Он умолк. Оглянулся.
Никого.
Неожиданно подумал, что говорил-то он слабо, невдохновенно. Ему явно не хватало толпы. Толпы – вот чего ему очень часто не хватает в последнее время. Он представил себе, как из склона этой горы можно было бы вывести огромную железобетонную стелу, устремленную ввысь и увешанную громкоговорителями. Стоя на венчавшей ее кафедре, он мог бы обращаться к сотням тысяч собравшихся внизу последователей национал-социализма, которые съезжались бы сюда со всего мира, как паломники в Мекку.
Каждое его появление на этой поднебесной трибуне воспринималось бы ими подобно явлению Христа народу. А каждое слово доносилось бы словно из Вселенной.
«Грандиозно, – восторженно одобрил свой замысел Гитлер. – Никто в мире до такого решения еще не додумывался. Европа будет потрясена».

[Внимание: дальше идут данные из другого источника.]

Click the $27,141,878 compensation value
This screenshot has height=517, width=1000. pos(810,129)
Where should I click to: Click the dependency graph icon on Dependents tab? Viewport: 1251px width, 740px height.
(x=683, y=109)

Но вот видение небесной стелы развеялось. Блуждающим взглядом неопохмелившегося алкоголика Гитлер осмотрел галерею, оценил трещины на римских колоннах, которыми она окружена, стер пальцем песчаную пыль на барьере… Это горькое возвращение в мир постылой реальности. С каждым днем оно представляется фюреру все более тягостным. О том, что он, Адольф Гитлер, воспринимает себя «величайшим артистом Европы», мир уже знает. Ведал бы мир еще, что в лице фюрера великогерманской нации он заполучил и величайшего мечтателя.
Впрочем, вскоре ему суждено будет узнать и об этом. Как и о многом другом. Ибо нет ничего тайного, что бы однажды не стало явным. Мир земной для того и существует, чтобы время от времени содрогаться от величия своих гениев. Но по-настоящему он еще не содрогался.
Вернувшись в здание, Гитлер подошел к картине Ансельма Фойербаха «Нана», на которую любила подолгу заглядываться Ева. Воспоминания о ее привязанности к этой картине были куда приятнее сейчас, чем свидание с самой Евой, любое появление которой вновь было бы воспринято им как еще одна сцена затянувшегося прощания.
И все же она появилась.
«Мое Евангелие!» – мысленно понежил ее Адольф, удивившись тому, что не чувствует раздражения.
Ева приоткрыла дверь, постояла несколько секунд в проеме и, оставив ее открытой, куда-то исчезла.
Еще через минуту на том же месте, из мрака и небытия, возродилась фигура Кейтеля, которого вдруг охватило беспокойство по поводу поведения фюрера. А вслед за ней – и Раттенхубера. Оба они вдруг решили, что в такие минуты оставлять Гитлера наедине с собой так же опасно, как и наедине с «его Евангелием», «чтение» которого воспроизводит в сознании и бытии вождя нации далеко не библейские сюжеты.
– Вам не кажется, Кейтель, что мы появляемся здесь в последний раз?